Therefore, the existing chain block gantry type lifting mechanism can be completed by at least two operators who are matched with each other and through a plurality of complicated steps when the lap joint position of the contact bridge is adjusted, namely, the existing lifting mechanism has the problems that the adjustment is time-consuming and labor-consuming and cannot be adjusted in time.
SUMMERY OF THE UTILITY MODEL
The embodiment of the application provides a pontoon dock system of plugging into and contact bridge automatic lifting mechanism thereof, and this contact bridge automatic lifting mechanism can lift up the contact bridge automatically and prevent personnel current when the slope of contact bridge is unsatisfied to require to can be by single whole adjustment operation of accomplishing on the bank, have labour saving and time saving and can in time adjust the characteristics.
According to a first aspect of the embodiment of the application, an automatic lifting mechanism of a contact bridge is provided, wherein the contact bridge comprises a shore facing end and a water facing end which are oppositely arranged, the shore facing end is movably connected to a shore slope, the water facing end is movably connected to a pontoon, and the automatic lifting mechanism comprises a portal frame, an electric winch, a steel wire rope, an angle detection unit and a control unit;
the gantry is fixedly arranged on the pontoon;
the electric winch is fixedly arranged on the top of the gantry;
one end of the steel wire rope is wound on the electric winch, and the other end of the steel wire rope is fixedly connected to the shore facing end;
the angle detection unit is fixedly arranged on the contact bridge and used for detecting the inclination angle between the contact bridge and the horizontal plane;
the control unit is in signal connection with the angle detection unit and the electric winch, and controls the electric winch to rotate according to the inclination angle signal detected by the angle detection unit and the angle threshold value prestored in the control unit.
Preferably, the door frame comprises two upright columns arranged along the vertical direction and a cross bar fixedly connected to the tops of the two upright columns;
the electric winch is fixedly arranged on the upright post.
Preferably, one electric winch is installed at the top of each upright column, and one steel wire rope is connected between each electric winch and the contact bridge.
Preferably, the gantry further comprises pull rods in one-to-one correspondence with the upright columns;
the pull rod is obliquely arranged, the top end of the pull rod is fixedly connected to the top of the corresponding upright post, and the bottom end of the pull rod is fixedly installed on the pontoon.
Preferably, two of the upright posts are arranged along the width direction of the contact bridge.
Preferably, the angle detection unit is an angle sensor.
Preferably, the control unit is a single chip microcomputer, a microcontroller or a PLC (Programmable Logic Controller).
Preferably, the control unit is connected with the angle detection unit and the electric winch through a control cable.

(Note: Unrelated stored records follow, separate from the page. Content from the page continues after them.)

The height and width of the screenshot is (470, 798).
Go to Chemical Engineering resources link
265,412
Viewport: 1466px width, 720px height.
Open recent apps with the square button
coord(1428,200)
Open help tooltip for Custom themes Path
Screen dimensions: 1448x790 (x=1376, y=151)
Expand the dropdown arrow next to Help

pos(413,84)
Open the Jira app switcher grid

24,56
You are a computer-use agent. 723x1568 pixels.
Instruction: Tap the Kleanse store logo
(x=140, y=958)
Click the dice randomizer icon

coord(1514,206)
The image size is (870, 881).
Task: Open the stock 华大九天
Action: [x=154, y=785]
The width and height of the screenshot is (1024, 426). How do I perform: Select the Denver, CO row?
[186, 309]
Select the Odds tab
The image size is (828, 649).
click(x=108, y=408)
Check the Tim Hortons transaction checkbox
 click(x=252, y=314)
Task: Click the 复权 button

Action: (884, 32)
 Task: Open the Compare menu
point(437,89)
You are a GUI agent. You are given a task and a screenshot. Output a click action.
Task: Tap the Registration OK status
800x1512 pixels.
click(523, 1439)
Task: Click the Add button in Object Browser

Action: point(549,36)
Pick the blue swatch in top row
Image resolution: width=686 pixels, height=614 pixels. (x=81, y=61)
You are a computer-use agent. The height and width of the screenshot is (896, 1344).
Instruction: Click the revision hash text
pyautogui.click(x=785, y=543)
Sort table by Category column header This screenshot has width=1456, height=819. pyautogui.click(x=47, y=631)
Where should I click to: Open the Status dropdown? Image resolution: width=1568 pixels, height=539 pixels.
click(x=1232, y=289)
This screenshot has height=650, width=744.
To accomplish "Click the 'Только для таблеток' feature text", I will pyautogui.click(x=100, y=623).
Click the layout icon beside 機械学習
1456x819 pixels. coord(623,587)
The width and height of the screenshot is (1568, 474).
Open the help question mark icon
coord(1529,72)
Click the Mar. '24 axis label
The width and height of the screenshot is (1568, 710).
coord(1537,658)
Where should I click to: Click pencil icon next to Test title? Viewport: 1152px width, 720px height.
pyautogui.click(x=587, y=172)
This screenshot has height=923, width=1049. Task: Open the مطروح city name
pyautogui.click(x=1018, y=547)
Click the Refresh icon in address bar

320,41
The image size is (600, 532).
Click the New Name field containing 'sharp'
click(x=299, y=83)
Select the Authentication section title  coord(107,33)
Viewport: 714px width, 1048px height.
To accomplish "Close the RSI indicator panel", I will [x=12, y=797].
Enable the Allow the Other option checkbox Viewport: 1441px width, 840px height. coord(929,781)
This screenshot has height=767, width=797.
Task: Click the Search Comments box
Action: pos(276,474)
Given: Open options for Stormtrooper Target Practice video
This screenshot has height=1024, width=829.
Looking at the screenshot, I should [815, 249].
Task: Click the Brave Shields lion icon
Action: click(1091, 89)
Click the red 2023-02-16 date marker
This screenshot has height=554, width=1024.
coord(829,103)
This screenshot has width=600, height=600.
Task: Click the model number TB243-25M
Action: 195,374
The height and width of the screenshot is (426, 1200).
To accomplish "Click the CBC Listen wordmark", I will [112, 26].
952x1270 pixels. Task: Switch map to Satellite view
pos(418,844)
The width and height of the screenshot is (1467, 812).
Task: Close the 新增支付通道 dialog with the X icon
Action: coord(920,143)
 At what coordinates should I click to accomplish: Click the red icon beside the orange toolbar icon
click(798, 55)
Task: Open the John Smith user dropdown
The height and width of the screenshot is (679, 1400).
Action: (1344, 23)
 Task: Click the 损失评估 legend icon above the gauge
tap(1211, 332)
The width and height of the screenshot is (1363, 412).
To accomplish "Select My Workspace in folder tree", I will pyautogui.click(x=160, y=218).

In addition, according to a second aspect of the embodiment of the application, a pontoon connection system is further provided, and the pontoon connection system comprises a pontoon, a contact bridge and any one of the contact bridge automatic lifting mechanisms provided by the technical scheme.
Preferably, the waterside end of the connection bridge is hinged with the pontoon, and the waterside end of the connection bridge is lapped on a bank slope.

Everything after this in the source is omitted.